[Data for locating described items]
===
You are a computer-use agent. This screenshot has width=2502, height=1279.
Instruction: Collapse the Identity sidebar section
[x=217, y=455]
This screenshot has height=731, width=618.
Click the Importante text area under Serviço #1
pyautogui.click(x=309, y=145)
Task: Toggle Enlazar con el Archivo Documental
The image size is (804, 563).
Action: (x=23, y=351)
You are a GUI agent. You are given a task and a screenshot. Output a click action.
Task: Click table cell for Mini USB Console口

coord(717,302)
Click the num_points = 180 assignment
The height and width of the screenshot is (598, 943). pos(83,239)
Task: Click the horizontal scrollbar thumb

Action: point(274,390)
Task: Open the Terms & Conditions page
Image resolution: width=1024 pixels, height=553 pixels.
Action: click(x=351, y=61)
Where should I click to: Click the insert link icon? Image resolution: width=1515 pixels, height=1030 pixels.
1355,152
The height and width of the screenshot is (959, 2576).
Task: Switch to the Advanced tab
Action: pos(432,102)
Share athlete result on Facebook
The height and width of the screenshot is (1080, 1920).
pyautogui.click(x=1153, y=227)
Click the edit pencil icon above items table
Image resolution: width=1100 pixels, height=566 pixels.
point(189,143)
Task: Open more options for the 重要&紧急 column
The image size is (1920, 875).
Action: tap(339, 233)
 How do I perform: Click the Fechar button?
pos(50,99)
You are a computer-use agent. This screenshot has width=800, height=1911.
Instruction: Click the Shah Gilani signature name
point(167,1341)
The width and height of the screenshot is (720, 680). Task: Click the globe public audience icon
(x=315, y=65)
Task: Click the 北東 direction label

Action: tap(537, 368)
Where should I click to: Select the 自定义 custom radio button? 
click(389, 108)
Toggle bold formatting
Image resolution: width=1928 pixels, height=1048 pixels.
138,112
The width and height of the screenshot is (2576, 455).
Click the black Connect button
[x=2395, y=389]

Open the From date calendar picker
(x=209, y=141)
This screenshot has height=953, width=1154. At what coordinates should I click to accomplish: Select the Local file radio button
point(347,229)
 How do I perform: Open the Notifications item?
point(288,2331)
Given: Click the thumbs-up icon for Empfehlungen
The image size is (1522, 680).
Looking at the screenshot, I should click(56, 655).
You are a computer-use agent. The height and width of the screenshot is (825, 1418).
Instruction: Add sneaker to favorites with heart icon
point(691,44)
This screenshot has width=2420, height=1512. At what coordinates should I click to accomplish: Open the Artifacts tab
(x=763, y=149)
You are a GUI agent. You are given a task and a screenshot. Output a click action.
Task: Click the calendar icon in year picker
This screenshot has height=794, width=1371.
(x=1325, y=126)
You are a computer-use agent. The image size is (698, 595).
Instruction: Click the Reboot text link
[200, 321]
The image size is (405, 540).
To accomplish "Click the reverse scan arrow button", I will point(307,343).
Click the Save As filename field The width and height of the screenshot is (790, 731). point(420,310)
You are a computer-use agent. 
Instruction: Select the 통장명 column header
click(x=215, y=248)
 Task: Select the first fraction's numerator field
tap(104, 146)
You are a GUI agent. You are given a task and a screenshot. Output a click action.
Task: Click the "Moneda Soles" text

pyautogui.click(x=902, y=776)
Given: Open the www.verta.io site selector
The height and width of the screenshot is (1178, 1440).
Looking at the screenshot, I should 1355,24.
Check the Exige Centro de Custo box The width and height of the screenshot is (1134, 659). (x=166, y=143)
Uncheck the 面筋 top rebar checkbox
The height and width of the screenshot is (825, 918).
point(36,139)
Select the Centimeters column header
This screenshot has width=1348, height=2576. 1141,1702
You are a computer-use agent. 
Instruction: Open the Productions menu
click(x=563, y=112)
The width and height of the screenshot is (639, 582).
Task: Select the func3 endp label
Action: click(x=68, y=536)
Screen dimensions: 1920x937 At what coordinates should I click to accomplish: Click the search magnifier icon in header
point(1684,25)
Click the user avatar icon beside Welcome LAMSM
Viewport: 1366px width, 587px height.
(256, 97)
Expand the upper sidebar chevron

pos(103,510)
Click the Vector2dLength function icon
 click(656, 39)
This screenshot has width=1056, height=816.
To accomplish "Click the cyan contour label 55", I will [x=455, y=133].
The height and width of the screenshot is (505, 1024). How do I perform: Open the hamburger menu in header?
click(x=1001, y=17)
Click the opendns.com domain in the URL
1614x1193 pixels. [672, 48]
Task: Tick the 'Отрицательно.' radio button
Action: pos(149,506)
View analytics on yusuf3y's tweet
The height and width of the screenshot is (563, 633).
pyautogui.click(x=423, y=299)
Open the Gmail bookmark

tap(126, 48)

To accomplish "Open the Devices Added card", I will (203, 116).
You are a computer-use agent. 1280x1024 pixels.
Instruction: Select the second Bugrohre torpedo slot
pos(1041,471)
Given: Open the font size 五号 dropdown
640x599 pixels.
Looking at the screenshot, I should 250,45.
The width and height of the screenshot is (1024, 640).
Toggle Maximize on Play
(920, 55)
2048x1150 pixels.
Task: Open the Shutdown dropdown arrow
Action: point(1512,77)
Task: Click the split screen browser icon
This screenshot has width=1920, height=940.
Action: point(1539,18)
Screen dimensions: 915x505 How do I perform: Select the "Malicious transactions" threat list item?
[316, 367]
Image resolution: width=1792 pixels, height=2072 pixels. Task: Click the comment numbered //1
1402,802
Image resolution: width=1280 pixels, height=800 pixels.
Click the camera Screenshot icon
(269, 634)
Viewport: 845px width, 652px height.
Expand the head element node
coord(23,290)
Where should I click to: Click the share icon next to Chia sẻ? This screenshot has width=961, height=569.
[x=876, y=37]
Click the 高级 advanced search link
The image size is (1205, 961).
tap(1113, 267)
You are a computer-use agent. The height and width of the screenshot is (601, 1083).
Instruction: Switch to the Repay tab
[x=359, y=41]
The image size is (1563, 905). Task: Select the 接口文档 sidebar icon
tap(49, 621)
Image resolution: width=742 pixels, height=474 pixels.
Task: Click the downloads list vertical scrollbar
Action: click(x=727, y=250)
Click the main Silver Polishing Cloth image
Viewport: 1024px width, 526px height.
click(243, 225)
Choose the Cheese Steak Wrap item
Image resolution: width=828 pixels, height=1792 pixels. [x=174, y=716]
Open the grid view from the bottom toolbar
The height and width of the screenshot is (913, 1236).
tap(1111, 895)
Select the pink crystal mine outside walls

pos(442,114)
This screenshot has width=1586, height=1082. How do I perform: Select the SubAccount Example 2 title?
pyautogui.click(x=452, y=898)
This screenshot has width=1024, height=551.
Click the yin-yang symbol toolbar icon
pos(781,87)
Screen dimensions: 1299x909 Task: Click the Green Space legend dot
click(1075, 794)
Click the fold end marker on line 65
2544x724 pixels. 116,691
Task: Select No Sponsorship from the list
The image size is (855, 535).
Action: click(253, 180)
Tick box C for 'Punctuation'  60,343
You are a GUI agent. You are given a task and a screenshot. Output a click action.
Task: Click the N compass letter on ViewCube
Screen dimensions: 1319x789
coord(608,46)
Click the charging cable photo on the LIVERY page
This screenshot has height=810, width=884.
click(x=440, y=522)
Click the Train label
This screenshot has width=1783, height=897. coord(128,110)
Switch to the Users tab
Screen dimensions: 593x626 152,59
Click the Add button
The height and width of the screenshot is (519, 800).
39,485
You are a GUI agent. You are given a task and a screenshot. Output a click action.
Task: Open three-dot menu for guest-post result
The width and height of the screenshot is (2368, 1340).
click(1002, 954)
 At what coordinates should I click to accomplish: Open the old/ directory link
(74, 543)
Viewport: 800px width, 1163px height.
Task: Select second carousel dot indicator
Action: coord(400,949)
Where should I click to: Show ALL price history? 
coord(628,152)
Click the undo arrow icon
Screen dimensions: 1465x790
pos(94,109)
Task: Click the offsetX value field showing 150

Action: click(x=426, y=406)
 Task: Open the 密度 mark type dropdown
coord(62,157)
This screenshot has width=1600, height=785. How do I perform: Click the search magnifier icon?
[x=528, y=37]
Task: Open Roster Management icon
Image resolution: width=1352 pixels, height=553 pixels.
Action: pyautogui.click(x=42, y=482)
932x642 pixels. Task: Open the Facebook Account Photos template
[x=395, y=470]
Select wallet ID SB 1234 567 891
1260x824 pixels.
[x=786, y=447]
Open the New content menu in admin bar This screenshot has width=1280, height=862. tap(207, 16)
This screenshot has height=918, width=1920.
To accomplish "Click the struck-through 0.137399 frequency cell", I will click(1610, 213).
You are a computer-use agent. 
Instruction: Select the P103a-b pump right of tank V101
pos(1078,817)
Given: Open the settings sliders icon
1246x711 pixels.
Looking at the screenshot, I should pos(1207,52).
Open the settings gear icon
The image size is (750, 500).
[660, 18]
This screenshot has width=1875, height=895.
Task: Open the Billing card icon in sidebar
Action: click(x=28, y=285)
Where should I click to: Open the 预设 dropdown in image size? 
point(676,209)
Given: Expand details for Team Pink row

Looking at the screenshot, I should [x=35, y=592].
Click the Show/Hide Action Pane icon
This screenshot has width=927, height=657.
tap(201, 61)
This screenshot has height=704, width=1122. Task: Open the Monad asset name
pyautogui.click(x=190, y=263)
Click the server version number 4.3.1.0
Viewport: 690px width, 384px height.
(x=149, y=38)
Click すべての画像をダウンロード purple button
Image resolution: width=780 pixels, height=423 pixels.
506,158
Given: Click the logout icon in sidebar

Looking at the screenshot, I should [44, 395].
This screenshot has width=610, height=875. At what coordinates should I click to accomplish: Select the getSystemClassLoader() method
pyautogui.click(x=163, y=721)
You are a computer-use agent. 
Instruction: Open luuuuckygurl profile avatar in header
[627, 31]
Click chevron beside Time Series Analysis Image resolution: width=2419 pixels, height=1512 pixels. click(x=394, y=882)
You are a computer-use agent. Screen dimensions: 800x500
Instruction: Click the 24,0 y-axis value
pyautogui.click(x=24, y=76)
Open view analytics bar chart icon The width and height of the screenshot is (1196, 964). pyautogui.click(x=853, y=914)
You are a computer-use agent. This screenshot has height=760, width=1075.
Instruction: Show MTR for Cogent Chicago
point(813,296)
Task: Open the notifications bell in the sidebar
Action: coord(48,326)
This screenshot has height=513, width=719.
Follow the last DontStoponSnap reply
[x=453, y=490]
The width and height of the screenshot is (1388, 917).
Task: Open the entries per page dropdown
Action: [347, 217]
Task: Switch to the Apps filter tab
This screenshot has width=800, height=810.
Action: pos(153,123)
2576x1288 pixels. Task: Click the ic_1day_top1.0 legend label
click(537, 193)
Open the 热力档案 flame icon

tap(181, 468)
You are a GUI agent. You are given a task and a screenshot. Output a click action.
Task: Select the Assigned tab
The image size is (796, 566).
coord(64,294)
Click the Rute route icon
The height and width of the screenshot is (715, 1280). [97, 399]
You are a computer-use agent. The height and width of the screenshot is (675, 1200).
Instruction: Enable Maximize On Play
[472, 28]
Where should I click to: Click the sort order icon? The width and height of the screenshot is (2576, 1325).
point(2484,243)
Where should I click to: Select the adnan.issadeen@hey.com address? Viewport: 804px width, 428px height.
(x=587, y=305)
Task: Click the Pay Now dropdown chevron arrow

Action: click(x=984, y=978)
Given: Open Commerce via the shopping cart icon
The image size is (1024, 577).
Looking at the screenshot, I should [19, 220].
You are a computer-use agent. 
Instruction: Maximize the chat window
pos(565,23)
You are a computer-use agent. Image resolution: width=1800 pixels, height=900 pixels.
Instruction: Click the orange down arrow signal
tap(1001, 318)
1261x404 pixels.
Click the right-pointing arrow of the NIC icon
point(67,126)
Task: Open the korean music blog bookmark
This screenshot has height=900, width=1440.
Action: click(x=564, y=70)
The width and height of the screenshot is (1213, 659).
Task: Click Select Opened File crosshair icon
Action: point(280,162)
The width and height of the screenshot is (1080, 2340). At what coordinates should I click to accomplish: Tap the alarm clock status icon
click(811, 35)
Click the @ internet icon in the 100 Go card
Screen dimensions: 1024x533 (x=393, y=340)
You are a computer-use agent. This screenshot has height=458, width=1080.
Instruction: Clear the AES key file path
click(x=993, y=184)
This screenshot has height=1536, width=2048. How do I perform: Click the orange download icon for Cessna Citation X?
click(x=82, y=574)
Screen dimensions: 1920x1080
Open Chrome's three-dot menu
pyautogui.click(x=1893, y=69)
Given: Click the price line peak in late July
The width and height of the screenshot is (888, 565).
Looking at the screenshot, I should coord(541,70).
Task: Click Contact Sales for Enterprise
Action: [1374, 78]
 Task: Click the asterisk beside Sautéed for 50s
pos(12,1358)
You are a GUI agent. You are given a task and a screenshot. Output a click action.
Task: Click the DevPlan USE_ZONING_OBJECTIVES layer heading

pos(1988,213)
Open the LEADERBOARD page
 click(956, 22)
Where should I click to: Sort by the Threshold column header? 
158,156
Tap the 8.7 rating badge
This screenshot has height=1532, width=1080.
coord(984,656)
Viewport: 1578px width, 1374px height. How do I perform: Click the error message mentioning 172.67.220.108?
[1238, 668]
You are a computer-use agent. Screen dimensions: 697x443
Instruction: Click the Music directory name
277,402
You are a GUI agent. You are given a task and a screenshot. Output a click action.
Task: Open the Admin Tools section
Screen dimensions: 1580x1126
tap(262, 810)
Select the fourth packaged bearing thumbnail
===
§ What is needed
Swap "radio button" for "option" in the data starting at the first line and ending at the line that contains "point(288,2331)", keeping everything else the same.

§ Response below
You are a computer-use agent. This screenshot has width=2502, height=1279.
Instruction: Collapse the Identity sidebar section
[x=217, y=455]
This screenshot has height=731, width=618.
Click the Importante text area under Serviço #1
pyautogui.click(x=309, y=145)
Task: Toggle Enlazar con el Archivo Documental
The image size is (804, 563).
Action: (x=23, y=351)
You are a GUI agent. You are given a task and a screenshot. Output a click action.
Task: Click table cell for Mini USB Console口

coord(717,302)
Click the num_points = 180 assignment
The height and width of the screenshot is (598, 943). pos(83,239)
Task: Click the horizontal scrollbar thumb

Action: point(274,390)
Task: Open the Terms & Conditions page
Image resolution: width=1024 pixels, height=553 pixels.
Action: click(x=351, y=61)
Where should I click to: Click the insert link icon? Image resolution: width=1515 pixels, height=1030 pixels.
1355,152
The height and width of the screenshot is (959, 2576).
Task: Switch to the Advanced tab
Action: pos(432,102)
Share athlete result on Facebook
The height and width of the screenshot is (1080, 1920).
pyautogui.click(x=1153, y=227)
Click the edit pencil icon above items table
Image resolution: width=1100 pixels, height=566 pixels.
point(189,143)
Task: Open more options for the 重要&紧急 column
The image size is (1920, 875).
Action: tap(339, 233)
 How do I perform: Click the Fechar button?
pos(50,99)
You are a computer-use agent. This screenshot has width=800, height=1911.
Instruction: Click the Shah Gilani signature name
point(167,1341)
The width and height of the screenshot is (720, 680). Task: Click the globe public audience icon
(x=315, y=65)
Task: Click the 北東 direction label

Action: tap(537, 368)
Where should I click to: Select the 自定义 custom option? 
click(389, 108)
Toggle bold formatting
Image resolution: width=1928 pixels, height=1048 pixels.
138,112
The width and height of the screenshot is (2576, 455).
Click the black Connect button
[x=2395, y=389]

Open the From date calendar picker
(x=209, y=141)
This screenshot has height=953, width=1154. At what coordinates should I click to accomplish: Select the Local file option
point(347,229)
 How do I perform: Open the Notifications item?
point(288,2331)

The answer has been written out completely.